| TASK BRIEF |
Could you give the material below as a numbered list, with blank lines left out?

**** DATA SECTION

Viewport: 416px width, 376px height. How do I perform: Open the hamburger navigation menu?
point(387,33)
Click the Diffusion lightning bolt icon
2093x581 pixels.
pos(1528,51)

********

| OUTPUT OF THE TASK |
1. Viewport: 416px width, 376px height. How do I perform: Open the hamburger navigation menu?
2. point(387,33)
3. Click the Diffusion lightning bolt icon
4. 2093x581 pixels.
5. pos(1528,51)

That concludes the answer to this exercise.